Experimenter is also worth getting to know. We've done a fair amount of rather boring, tedious,

calculations of means and standard deviations manually by changing the random-number seed and

running things again. That's very tedious to do by hand. The Experimenter makes it very easy to do

this automatically. So, there's a lot more to learn, and I'm wondering if you'd be interested in an

Advanced Data Mining with Weka course. I'm toying with the idea of putting one on, and I'd like you

to let us know what you think about the idea, and what you'd like to see included. Let me just finish

off here with a final thought. We've been talking about data, data mining. Data is recorded facts, a

change of state in the world, perhaps.

That's the input to our data mining process, and the output is information, the patterns -- the

expectations -- that underlie that data: patterns that can be used for prediction in useful applications

in the real world. We've going from data to information. Moving up in the world of people, not

computers, "knowledge" is the accumulation of your entire set of expectations, all the information

that you have and how it works together -- a large store of expectations and the different situations

where they apply. Finally, I like to define "wisdom" as the value attached to knowledge.

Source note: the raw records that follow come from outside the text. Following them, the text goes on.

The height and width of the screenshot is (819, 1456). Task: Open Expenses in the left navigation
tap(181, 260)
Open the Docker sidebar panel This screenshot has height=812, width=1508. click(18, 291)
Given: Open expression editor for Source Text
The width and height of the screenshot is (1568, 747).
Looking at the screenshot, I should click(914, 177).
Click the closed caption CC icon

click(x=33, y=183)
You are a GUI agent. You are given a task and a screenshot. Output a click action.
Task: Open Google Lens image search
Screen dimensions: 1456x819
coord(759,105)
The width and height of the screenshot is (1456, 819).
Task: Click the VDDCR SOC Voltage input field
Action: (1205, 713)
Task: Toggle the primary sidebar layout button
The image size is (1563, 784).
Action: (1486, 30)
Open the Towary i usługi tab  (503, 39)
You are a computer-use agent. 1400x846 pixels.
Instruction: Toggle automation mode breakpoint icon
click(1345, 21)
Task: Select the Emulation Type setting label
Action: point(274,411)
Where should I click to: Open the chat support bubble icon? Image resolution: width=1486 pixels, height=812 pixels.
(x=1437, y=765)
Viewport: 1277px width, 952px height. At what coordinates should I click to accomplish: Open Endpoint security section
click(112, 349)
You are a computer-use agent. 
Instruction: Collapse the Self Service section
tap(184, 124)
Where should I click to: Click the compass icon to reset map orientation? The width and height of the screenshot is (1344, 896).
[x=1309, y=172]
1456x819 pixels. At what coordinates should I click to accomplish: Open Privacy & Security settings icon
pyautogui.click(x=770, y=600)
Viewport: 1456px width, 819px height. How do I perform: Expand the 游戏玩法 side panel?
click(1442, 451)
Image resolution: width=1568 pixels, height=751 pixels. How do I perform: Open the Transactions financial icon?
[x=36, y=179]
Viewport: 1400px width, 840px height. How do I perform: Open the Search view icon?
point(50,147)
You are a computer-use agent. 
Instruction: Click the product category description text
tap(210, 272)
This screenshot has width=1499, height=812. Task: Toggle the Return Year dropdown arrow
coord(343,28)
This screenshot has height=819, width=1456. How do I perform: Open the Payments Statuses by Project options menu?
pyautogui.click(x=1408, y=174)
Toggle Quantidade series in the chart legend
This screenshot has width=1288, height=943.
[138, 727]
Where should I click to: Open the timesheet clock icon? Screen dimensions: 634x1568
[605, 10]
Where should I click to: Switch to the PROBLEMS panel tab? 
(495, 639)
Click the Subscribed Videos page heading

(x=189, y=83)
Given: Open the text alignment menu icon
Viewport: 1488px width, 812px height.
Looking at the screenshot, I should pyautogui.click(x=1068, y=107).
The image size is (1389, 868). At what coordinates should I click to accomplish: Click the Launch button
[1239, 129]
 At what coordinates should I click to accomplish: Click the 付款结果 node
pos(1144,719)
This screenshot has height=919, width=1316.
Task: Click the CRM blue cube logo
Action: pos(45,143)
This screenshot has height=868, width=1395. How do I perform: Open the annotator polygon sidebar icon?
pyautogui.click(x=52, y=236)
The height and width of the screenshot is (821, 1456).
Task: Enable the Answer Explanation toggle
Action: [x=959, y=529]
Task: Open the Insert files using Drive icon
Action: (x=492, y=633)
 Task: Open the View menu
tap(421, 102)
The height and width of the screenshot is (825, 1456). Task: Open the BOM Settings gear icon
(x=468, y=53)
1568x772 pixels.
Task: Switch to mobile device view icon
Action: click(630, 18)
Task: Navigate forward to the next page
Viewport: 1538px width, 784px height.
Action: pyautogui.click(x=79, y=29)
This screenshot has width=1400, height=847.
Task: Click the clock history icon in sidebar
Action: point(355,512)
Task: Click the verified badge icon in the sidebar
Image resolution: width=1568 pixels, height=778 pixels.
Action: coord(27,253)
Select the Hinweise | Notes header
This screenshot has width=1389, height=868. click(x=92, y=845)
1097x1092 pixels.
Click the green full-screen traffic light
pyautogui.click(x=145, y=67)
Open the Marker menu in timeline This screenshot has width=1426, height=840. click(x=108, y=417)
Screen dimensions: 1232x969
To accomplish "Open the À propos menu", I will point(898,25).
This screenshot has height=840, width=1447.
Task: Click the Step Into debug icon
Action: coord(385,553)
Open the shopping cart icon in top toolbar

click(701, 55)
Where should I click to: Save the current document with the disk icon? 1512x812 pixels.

I'd like to

encourage you to be wise when using data mining technology. You've learned a lot in this course.

You've got a lot of power now that you can use to analyze your own datasets. Use this technology

wisely for the good of the world. That's my final thought for you. There is an activity associated with

this lesson, a little revision activity. Go and do that, and then do the final assessment, and we will

send you your certificate if you do well enough. Good luck! It's been good talking to you, and maybe

we'll see you in an advanced version of this course. Bye for now!